Dit is met name het geval bij de groep met een inkomen boven bijstandsniveau en onder de toeslagengrens waar bij de berekening van de beslagvrije voet wordt rekening gehouden met een compensatiekop voor inkomsten uit toeslagen. De onderzoekers zien de complexiteit van de rekenregels achter de berekening van de beslagvrije voet op zichzelf niet als problematisch.

Ook zien zij geen directe mogelijkheden om de complexiteit te verminderen zonder dat dit ten koste gaat van de uitlegbaarheid voor mensen met beslag en de uitvoering.

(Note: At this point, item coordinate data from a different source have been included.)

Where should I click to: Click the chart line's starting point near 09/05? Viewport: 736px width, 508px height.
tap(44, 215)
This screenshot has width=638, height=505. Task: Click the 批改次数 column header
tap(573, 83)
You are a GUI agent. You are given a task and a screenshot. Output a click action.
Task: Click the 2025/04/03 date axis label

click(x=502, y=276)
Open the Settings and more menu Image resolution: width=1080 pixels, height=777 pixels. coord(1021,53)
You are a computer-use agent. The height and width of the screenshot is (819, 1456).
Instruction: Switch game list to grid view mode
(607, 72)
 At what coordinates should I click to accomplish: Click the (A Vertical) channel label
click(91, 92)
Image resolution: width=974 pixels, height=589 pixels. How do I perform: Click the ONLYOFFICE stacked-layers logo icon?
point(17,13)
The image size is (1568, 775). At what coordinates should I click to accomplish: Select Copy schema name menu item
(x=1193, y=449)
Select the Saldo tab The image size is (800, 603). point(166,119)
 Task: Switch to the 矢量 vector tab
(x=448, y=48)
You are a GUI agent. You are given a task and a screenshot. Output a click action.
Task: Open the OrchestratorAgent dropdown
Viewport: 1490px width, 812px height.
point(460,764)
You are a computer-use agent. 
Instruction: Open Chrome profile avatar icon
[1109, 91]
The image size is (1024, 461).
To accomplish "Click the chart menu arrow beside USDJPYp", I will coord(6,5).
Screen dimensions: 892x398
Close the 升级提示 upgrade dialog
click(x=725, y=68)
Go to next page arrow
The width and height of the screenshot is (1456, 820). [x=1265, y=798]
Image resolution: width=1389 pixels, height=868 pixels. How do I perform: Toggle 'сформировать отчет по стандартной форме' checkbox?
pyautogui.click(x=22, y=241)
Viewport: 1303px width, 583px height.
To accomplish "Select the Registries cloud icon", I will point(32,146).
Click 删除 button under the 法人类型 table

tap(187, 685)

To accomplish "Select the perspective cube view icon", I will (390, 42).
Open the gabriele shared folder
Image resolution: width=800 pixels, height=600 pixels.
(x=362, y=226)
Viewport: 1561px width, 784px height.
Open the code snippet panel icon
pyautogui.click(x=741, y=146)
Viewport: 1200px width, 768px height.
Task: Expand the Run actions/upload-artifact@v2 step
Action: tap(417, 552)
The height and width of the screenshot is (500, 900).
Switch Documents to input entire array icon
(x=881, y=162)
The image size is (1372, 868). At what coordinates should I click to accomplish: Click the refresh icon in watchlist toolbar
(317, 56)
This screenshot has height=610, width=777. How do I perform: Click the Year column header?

Op basis van de resultaten van de tussentijdse evaluatie kom ik voorlopig tot de conclusie dat de voordelen van het nieuwe systeem opwegen tegen de nadelen, omdat de beslagvrije voet minder vaak te laag wordt vastgesteld. Het definitieve oordeel zal volgen uit de uiteindelijke wetsevaluatie in 2026. Wel vind ik van belang dat bij de berekening van de beslagvrije voet, vooruitlopend op de definitieve evaluatie, voldoende uitleg en ondersteuning wordt geboden zodat mensen kunnen begrijpen hoe hun beslagvrije voet is berekend en kunnen controleren of de beslagvrije voet correct is. Ik neem daarom de aanbevelingen van de onderzoekers ter harte om de informatievoorziening uit te breiden.

Met name in de informatievoorziening aan de beslagene zie ik ruimte voor verbetering. De tussentijdse evaluatie signaleert de noodzaak van verduidelijking maar komt niet tot concrete aanbevelingen. Daarom zal er een, zoveel mogelijk representatief, gebruikersonderzoek plaatsvinden om scherp te krijgen hoe de eenvoud en duidelijkheid van de modelmededeling, begeleidende brief en toelichting op de website waar mensen de beslagvrije voet ter controle kunnen laten narekenen, worden verbeterd. In dit onderzoek zal ook worden gekeken naar andere knelpunten die mensen kunnen ervaren rondom het vaststellen en toepassen van de beslagvrije voet, zoals bij het aanvragen van een herberekening. Verder zal de suggestie worden verkend of betere ondersteuning mogelijk is door de samenwerking met en de informatievoorziening aan hulpverleners en andere professionals te versterken.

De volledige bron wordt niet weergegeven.